Friday 15 June 2018

Common `fetch` errors

The new fetch API is a great improvement on XMLHttpRequest but it does have a very surprising behavior that catches people out a lot. Separately, because it uses promises, a lot of people using it fall into a common promise-related error as well. This post is a quick note about both of those.

Let's say we have an endpoint that returns JSON. This is the common code you see for consuming that:

function showStuff() {
    fetch("/get/stuff")
        .then(response => response.json())
        .then(data => {
            // ...show the stuff from `data`
        });
}

There are two significant errors in the above, can you see them?

Right!

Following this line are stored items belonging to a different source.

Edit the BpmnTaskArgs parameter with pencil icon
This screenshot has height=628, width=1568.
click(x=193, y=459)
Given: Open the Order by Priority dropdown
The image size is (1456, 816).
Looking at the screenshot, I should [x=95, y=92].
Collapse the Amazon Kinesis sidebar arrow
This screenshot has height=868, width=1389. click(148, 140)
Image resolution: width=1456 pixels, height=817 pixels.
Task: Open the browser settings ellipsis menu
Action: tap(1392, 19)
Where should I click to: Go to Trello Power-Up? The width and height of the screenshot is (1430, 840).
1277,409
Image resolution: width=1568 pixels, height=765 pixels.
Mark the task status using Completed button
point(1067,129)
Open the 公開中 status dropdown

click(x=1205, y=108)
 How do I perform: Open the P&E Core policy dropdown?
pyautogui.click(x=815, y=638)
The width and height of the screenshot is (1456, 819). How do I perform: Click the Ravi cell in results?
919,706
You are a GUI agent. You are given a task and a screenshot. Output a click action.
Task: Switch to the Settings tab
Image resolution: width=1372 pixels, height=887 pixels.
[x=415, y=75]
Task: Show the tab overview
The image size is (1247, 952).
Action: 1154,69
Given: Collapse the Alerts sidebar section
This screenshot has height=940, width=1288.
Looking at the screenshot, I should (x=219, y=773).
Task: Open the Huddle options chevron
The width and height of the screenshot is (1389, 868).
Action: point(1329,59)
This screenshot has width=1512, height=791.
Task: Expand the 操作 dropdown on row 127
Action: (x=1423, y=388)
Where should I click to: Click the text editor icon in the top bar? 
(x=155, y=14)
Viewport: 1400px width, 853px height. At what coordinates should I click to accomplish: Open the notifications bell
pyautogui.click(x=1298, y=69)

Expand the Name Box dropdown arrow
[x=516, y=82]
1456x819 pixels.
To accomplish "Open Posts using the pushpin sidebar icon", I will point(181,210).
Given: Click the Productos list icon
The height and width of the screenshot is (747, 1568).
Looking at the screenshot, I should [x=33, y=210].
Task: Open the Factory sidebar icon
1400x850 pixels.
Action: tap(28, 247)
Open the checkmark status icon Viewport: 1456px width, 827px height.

They are:

  1. fetch only rejects on network errors; HTTP-level errors (like 404s or 500s) are still resolutions, but the above assumes that resolution = all is good.
  2. Rejections aren't handled at all.

So if the server is overloaded or some such, instead of handling it gracefully, the code will just fail as of the result.json() call since what it gets back is probably an HTML page for a 500 error, not JSON. And then it completely fails to handle that error, resulting in an "Unhandled rejection" error in the console.

I'm going to take these one at a time because they are completely distinct issues.

To fix #1, we need to check for response.ok, which is set for any response where the HTTP status code is 200-299 ("success"). The simple version is something like this:

function showStuff() {
    fetch("/get/stuff")
        .then(response => {
            if (!response.ok) {
                throw new Error("Failed with HTTP code " + response.status);
            }
            return response;
        })
        .then(result => result.json())
        .then(data => {
            // ...show the stuff from `data`
        });
}

There I've turned the resolution with a non-ok status into a rejection by throwing in the then handler. You may choose to do something different, but making it a rejection means all my following logic can just work on the basis that things were okay.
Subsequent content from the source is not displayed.